The plaintiff’s homeowner’s insurance policy contained an exclusion for “any loss which would not have occurred in the absence of … flood [or] surface water.” The exclusion applied, regardless of the cause of the flood or surface water, and regardless of whether the loss was caused or aggravated either by the negligent conduct of a government body or by faulty design, construction or maintenance. In response to the insurer’s motion for summary judgment, the insured argued that exclusion did not apply, because the water had ceased to be surface water when it entered a man-made storm water diversion system. The district court disagreed and entered summary judgment in favor of the insurer.
On appeal, the insured argued that the surface water exclusion did not apply, because the water that overflowed the culvert had become mixed with non-surface water—specifically, water from the plaintiff’s swimming pool—before it entered her home. The Eleventh Circuit declined to consider this argument, because it was not raised before the district court. The insured also moved to certify two questions to the Georgia Supreme Court regarding the definition of “surface water.” The Eleventh Circuit denied this motion, finding that Georgia case law already provides sufficient guidance on the application of a surface water exclusion.
In analyzing the arguments presented before the district court, the Eleventh Circuit cited Selective Way Ins. Co. v. Litig. Tech. Inc., 606 S.E.2d 68, 70-71 (Ga. Ct. App. 2004) (emphasis original), which defined “surface water” for purposes of Georgia law as:
[W]ater which derived from falling rain or melting snow, or which rises to the surface in springs, and is diffused over the surface of the ground, while it remains in such a diffused state, and which follows no defined course or channel, which does not gather into or form a natural body of water, and which is lost by evaporation, percolation, or natural drainage.

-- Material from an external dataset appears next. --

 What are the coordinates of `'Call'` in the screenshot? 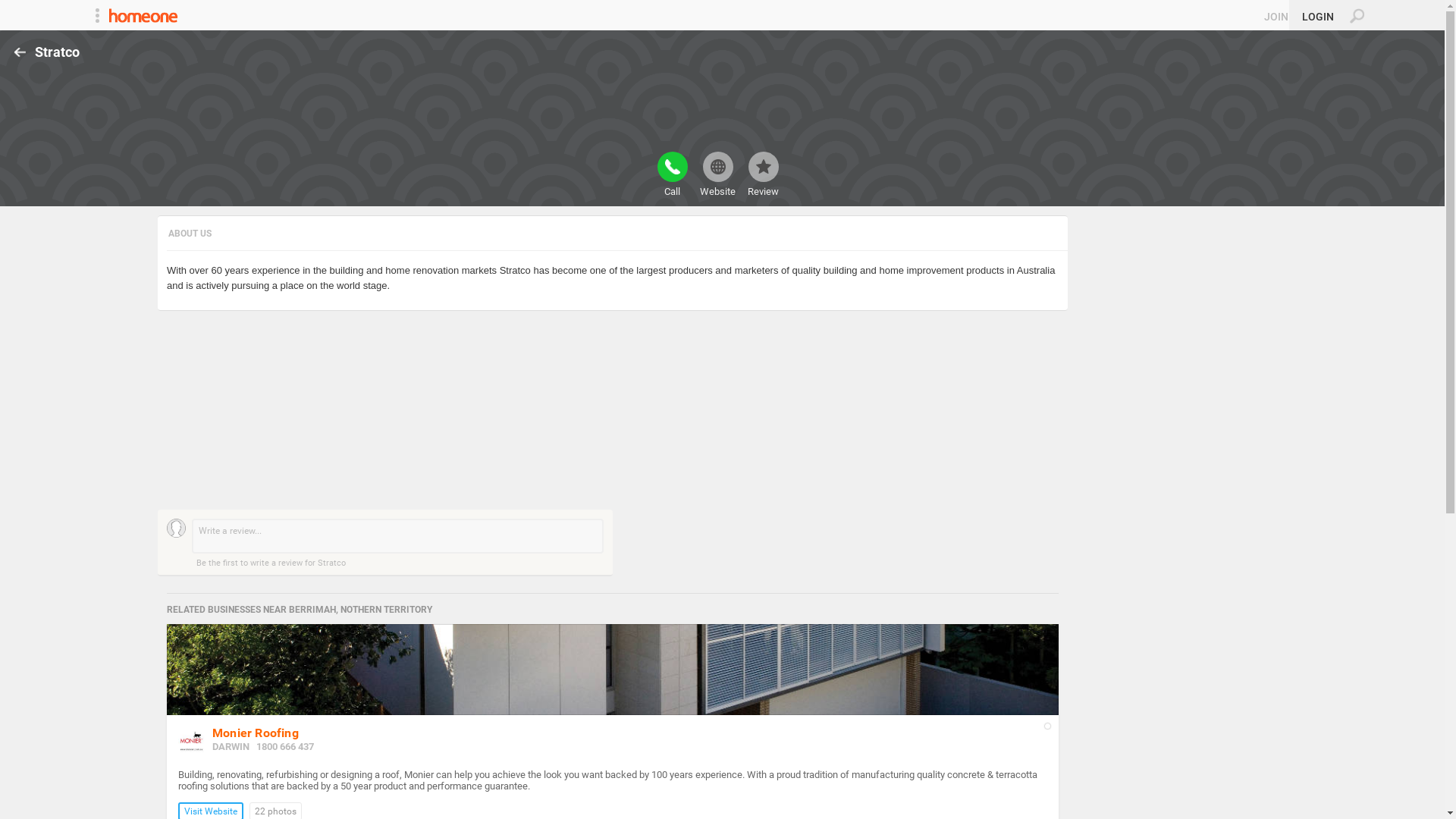 It's located at (671, 174).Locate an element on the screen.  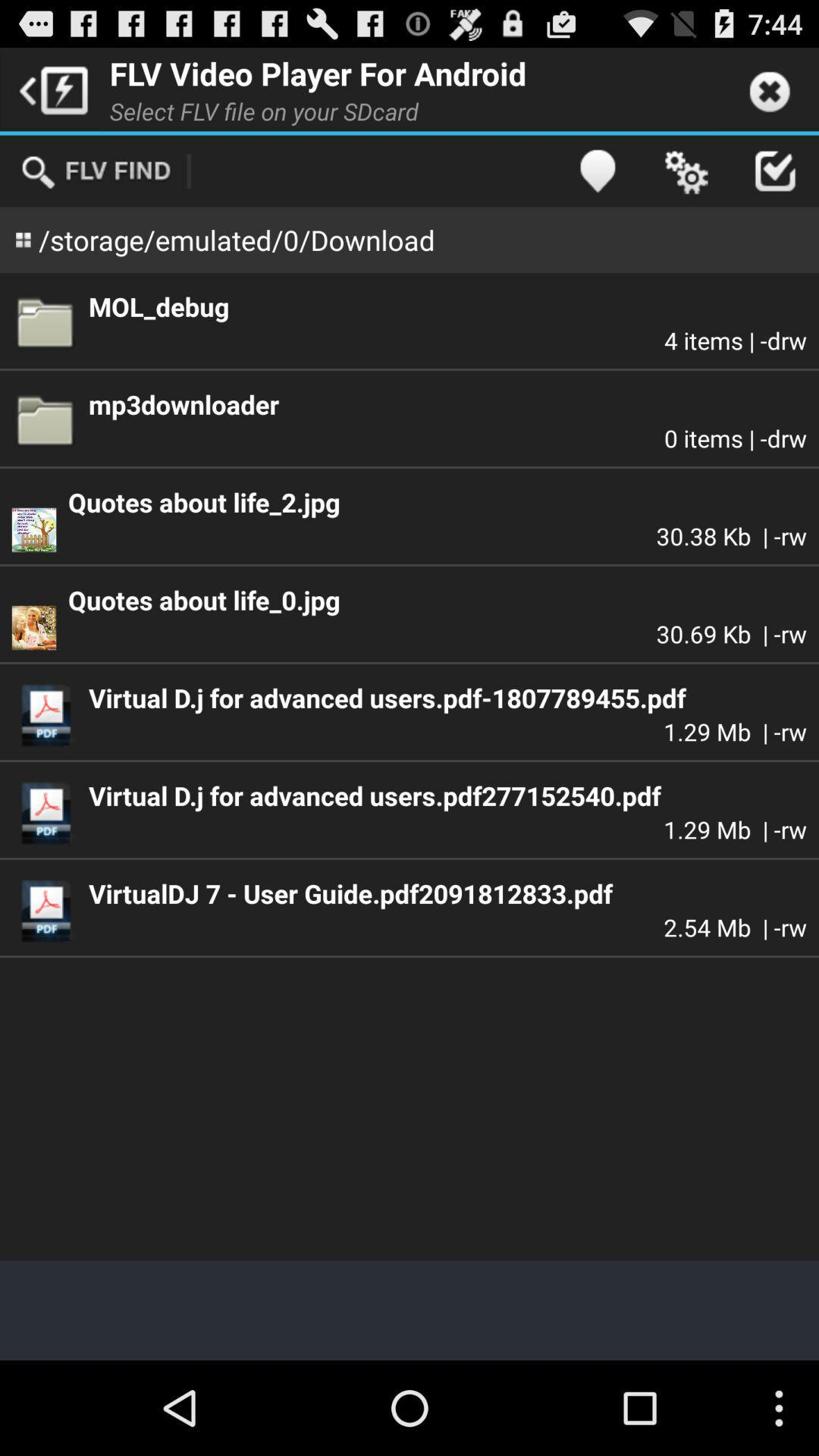
the check icon is located at coordinates (774, 182).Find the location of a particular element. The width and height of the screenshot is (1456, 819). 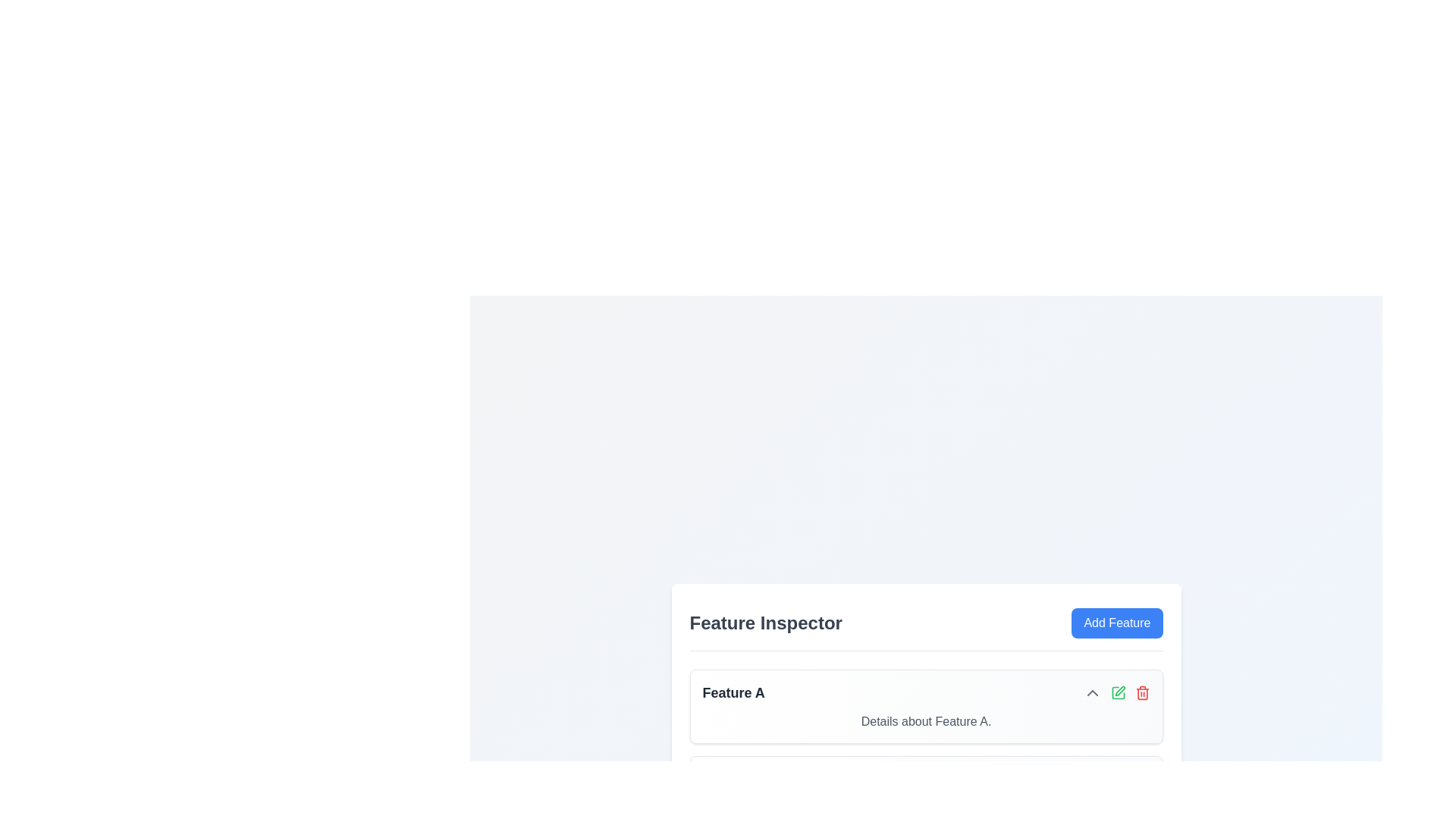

Applying that definition to this case, the Eleventh Circuit noted that, “[i]nstead of flowing into the culvert and the drainage system, the storm water overflowed from the culvert, moved across the surface of certain properties, and flowed into [the insured’s] home and crawlspace. . . . [E]ven though the water was intended to drain via a storm system, it still maintained its character as ‘surface water’ at the time” it entered the insured’s home. In sum, the storm water was diffused over the surface of the ground when it flowed from the culvert down the hill onto the insured’s property and into her home. The insured was unable to make an argument that created a genuine issue of fact preventing the application of the exclusion.
This case demonstrates the straightforward application of a plainly worded exclusion. Coverage for damage from rainwater runoff which overflows a culvert and flows over the surface of land onto an insured’s property is likely to be precluded by an exclusion for loss or damage caused by “surface water.”